Inhibitory influence of mecamylamine on the development and the expression of ethanol-induced locomotor sensitization in mice

Abstract

Several evidences have indicated the involvement of neuronal nicotinic acetylcholine receptors (nAChR) in behavioral effects of drugs of abuse, including ethanol. nAChRs are implicated in ethanol-induced behaviors as well as neurochemical responses to ethanol. Recently, it is demonstrated that mecamylamine, a nAChR antagonist blocks cocaine-, d-amphetamine-, ephedrine-, nicotine-, and methylphenidate-induced psychomotor sensitization. However, no reports are available on its role in ethanol-induced psychomotor sensitization. Therefore, an attempt was made to evaluate its effect on ethanol-induced locomotor sensitization using a model previously described by us.

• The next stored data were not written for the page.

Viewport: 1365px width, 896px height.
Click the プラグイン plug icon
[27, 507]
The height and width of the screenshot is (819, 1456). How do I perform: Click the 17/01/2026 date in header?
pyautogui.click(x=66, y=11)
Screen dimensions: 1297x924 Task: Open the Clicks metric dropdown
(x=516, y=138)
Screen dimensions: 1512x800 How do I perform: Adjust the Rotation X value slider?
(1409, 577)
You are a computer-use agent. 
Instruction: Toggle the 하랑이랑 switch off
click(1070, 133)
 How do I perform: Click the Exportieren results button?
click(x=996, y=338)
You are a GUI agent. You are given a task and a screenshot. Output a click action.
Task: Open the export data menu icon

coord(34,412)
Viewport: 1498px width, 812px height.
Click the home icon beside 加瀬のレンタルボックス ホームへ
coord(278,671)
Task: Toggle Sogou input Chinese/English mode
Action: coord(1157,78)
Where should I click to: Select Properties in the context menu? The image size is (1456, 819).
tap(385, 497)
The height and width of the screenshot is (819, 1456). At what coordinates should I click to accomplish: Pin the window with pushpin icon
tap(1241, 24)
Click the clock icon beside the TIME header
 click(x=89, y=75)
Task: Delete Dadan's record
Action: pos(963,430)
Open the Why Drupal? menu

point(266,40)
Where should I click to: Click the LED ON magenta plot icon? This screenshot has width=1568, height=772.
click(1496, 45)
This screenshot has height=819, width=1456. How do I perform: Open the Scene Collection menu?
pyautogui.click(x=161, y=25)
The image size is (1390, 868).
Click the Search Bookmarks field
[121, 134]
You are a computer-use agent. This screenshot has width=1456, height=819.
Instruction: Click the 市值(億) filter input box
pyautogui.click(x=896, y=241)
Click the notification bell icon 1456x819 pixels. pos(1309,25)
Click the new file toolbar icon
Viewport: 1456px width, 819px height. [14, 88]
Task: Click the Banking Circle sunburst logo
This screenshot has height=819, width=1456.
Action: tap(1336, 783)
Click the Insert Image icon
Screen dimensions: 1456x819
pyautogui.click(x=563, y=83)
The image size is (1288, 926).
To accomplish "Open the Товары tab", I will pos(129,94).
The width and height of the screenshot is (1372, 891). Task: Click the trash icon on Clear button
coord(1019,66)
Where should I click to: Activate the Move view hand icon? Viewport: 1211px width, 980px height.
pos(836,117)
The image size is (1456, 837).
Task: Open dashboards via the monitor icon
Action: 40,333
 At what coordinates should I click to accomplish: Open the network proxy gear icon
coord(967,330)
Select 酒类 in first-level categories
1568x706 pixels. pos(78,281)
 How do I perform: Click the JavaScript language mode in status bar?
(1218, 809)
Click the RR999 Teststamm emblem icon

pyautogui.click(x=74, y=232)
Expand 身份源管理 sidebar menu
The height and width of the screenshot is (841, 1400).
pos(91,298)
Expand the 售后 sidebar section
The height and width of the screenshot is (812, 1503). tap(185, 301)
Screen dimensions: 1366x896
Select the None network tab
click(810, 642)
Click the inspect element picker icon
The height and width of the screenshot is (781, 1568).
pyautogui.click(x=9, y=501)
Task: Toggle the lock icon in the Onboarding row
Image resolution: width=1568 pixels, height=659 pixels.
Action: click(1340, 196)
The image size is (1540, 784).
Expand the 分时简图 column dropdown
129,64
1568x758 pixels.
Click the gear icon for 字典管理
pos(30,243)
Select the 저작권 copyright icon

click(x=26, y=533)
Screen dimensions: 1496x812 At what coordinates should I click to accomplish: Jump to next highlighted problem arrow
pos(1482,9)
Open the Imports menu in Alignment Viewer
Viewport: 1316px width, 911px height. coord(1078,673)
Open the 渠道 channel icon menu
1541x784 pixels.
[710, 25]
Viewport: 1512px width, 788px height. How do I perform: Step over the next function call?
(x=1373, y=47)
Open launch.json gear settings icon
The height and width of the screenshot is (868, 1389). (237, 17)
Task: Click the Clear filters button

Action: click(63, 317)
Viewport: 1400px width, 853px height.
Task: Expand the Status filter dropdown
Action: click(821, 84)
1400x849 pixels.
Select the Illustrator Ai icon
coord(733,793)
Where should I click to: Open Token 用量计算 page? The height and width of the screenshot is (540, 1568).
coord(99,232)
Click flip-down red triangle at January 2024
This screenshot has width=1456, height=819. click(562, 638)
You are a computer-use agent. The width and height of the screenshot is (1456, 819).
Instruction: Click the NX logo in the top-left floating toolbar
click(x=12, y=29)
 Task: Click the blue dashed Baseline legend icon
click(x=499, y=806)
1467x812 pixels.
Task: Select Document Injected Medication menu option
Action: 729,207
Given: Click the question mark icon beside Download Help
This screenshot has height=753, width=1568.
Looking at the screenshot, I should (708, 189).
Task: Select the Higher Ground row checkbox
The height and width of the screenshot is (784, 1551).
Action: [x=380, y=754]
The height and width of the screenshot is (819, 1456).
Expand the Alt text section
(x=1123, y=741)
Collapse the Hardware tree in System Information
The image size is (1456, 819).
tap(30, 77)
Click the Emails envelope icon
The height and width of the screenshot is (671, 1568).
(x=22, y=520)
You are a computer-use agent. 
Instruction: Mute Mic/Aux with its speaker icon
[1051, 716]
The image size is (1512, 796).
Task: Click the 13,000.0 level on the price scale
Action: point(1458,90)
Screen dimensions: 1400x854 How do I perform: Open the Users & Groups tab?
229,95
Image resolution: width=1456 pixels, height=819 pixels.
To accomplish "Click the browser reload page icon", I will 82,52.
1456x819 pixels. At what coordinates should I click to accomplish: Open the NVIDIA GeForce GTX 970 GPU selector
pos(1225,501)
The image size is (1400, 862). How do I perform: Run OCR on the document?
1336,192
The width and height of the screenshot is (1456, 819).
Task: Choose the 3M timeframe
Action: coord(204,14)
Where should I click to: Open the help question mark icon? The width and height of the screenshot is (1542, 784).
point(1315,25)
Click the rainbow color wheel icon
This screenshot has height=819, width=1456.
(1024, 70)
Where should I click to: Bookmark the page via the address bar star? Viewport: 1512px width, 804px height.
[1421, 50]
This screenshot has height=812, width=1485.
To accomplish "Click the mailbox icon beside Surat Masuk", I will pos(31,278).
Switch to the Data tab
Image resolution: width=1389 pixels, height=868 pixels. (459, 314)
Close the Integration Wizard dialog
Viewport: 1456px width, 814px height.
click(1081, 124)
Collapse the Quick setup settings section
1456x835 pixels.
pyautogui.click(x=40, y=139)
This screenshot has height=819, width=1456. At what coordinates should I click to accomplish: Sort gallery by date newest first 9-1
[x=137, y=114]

The results revealed that acute administration of mecamylamine (1 and 2 mg/kg, i.p.) blocked the acute stimulant effect of ethanol (2.0 g/kg, i.p.). In addition, treatment with mecamylamine (0.5–2.0 mg/kg, i.p.), 30 min prior to the challenge dose of ethanol (2.0 g/kg, i.p.) dose dependently attenuated expression of sensitization to locomotor stimulant effect of ethanol. Moreover, administration of mecamylamine (1 and 2 mg/kg, i.p.) during development (prior to each ethanol injection on days 1, 4, 7, and 10) blocked acquisition as well as expression (day 15) of sensitization to locomotor stimulant effect of ethanol. Mecamylamine per se did not affect locomotor activity. Further, it also did not influence blood ethanol levels and rotarod performance in mice. These results support the hypothesis that neuroadaptive changes in nAChRs may participate in the development and the expression of ethanol-induced locomotor sensitization.